Can you write out every line from the one with "Select Shift+F7 E46 chassis" to the one with "tap(496, 33)", both included, without changing a character?

* **Exercise inputs**:
--- Start ---
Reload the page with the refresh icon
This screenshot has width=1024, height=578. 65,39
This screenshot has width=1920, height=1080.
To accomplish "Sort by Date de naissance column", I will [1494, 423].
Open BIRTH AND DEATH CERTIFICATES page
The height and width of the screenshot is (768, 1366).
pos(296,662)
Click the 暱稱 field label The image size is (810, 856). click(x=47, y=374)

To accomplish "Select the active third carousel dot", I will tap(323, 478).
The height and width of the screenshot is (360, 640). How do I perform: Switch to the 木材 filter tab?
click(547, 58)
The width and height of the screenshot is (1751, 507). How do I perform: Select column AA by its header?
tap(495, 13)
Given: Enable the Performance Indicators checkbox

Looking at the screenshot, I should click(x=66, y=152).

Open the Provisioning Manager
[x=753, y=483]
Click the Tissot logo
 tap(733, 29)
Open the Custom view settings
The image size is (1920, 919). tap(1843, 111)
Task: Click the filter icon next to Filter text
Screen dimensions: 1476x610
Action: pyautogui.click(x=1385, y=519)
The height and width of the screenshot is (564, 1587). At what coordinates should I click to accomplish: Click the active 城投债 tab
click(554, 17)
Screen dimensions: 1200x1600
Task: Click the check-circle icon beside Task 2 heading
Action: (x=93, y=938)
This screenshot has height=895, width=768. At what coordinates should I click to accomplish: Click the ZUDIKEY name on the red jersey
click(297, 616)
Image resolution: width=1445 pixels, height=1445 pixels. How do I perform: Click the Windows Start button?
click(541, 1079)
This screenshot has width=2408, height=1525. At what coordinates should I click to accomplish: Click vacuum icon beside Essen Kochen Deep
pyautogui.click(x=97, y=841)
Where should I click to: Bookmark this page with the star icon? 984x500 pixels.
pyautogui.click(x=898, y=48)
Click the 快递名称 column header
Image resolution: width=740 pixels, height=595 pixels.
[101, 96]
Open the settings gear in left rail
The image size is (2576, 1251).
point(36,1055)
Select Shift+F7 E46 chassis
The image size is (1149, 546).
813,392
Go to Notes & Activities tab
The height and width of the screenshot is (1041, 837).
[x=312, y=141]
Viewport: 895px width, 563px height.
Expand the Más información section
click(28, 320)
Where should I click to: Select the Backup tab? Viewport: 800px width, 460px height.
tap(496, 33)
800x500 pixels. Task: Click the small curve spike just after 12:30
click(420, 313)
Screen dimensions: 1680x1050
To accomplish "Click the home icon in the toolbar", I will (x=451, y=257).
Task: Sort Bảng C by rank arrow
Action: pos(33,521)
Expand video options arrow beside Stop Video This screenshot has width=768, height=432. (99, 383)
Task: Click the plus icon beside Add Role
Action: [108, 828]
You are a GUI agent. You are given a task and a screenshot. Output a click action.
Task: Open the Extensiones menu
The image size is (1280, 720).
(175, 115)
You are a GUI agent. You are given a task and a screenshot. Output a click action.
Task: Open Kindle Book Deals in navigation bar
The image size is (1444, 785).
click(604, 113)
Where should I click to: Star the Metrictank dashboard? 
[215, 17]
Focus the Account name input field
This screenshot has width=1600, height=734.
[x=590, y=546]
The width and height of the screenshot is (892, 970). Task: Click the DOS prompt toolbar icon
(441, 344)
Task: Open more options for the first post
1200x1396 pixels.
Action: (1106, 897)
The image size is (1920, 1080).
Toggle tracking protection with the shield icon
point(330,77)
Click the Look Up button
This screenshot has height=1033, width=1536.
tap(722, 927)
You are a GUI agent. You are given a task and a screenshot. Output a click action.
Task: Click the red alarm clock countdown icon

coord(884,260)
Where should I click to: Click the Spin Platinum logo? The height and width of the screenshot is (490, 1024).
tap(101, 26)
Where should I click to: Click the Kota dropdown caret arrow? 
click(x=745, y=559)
--- End ---
* **Exercise result**:
Select Shift+F7 E46 chassis
The image size is (1149, 546).
813,392
Go to Notes & Activities tab
The height and width of the screenshot is (1041, 837).
[x=312, y=141]
Viewport: 895px width, 563px height.
Expand the Más información section
click(28, 320)
Where should I click to: Select the Backup tab? Viewport: 800px width, 460px height.
tap(496, 33)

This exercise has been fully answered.